[Data listing]

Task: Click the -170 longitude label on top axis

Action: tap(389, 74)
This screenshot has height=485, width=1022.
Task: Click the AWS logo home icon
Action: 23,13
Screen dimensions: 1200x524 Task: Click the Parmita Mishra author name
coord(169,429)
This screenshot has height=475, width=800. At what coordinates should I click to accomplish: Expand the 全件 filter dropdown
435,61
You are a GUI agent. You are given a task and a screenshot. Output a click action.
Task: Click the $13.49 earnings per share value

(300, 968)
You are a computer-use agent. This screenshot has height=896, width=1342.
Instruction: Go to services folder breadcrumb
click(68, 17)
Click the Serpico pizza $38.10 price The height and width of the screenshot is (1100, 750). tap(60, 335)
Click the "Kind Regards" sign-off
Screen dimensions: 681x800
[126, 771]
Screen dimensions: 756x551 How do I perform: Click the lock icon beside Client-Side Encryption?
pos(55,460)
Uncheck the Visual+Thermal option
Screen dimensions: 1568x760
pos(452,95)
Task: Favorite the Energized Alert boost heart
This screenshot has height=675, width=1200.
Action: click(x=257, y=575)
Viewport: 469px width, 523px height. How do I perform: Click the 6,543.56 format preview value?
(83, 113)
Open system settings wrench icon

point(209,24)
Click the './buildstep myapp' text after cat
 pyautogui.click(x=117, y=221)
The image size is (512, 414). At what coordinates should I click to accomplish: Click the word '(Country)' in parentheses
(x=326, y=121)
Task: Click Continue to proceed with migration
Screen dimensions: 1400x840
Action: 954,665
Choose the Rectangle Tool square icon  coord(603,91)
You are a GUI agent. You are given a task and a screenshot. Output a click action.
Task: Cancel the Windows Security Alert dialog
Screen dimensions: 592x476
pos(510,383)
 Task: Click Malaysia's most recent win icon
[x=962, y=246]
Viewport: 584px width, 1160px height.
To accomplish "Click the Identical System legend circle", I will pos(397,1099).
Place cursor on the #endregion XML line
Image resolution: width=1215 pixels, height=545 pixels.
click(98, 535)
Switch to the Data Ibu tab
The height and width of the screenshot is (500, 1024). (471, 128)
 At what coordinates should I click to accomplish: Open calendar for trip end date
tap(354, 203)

### [Exercise description]
Reproduce the data above, substituting "interface agent" for every occurrence of "GUI agent" and leaving everything else unchanged.

### [Exercise response]
Task: Click the -170 longitude label on top axis

Action: tap(389, 74)
This screenshot has height=485, width=1022.
Task: Click the AWS logo home icon
Action: 23,13
Screen dimensions: 1200x524 Task: Click the Parmita Mishra author name
coord(169,429)
This screenshot has height=475, width=800. At what coordinates should I click to accomplish: Expand the 全件 filter dropdown
435,61
You are a interface agent. You are given a task and a screenshot. Output a click action.
Task: Click the $13.49 earnings per share value

(300, 968)
You are a computer-use agent. This screenshot has height=896, width=1342.
Instruction: Go to services folder breadcrumb
click(68, 17)
Click the Serpico pizza $38.10 price The height and width of the screenshot is (1100, 750). tap(60, 335)
Click the "Kind Regards" sign-off
Screen dimensions: 681x800
[126, 771]
Screen dimensions: 756x551 How do I perform: Click the lock icon beside Client-Side Encryption?
pos(55,460)
Uncheck the Visual+Thermal option
Screen dimensions: 1568x760
pos(452,95)
Task: Favorite the Energized Alert boost heart
This screenshot has height=675, width=1200.
Action: click(x=257, y=575)
Viewport: 469px width, 523px height. How do I perform: Click the 6,543.56 format preview value?
(83, 113)
Open system settings wrench icon

point(209,24)
Click the './buildstep myapp' text after cat
 pyautogui.click(x=117, y=221)
The image size is (512, 414). At what coordinates should I click to accomplish: Click the word '(Country)' in parentheses
(x=326, y=121)
Task: Click Continue to proceed with migration
Screen dimensions: 1400x840
Action: 954,665
Choose the Rectangle Tool square icon  coord(603,91)
You are a interface agent. You are given a task and a screenshot. Output a click action.
Task: Cancel the Windows Security Alert dialog
Screen dimensions: 592x476
pos(510,383)
 Task: Click Malaysia's most recent win icon
[x=962, y=246]
Viewport: 584px width, 1160px height.
To accomplish "Click the Identical System legend circle", I will pos(397,1099).
Place cursor on the #endregion XML line
Image resolution: width=1215 pixels, height=545 pixels.
click(98, 535)
Switch to the Data Ibu tab
The height and width of the screenshot is (500, 1024). (471, 128)
 At what coordinates should I click to accomplish: Open calendar for trip end date
tap(354, 203)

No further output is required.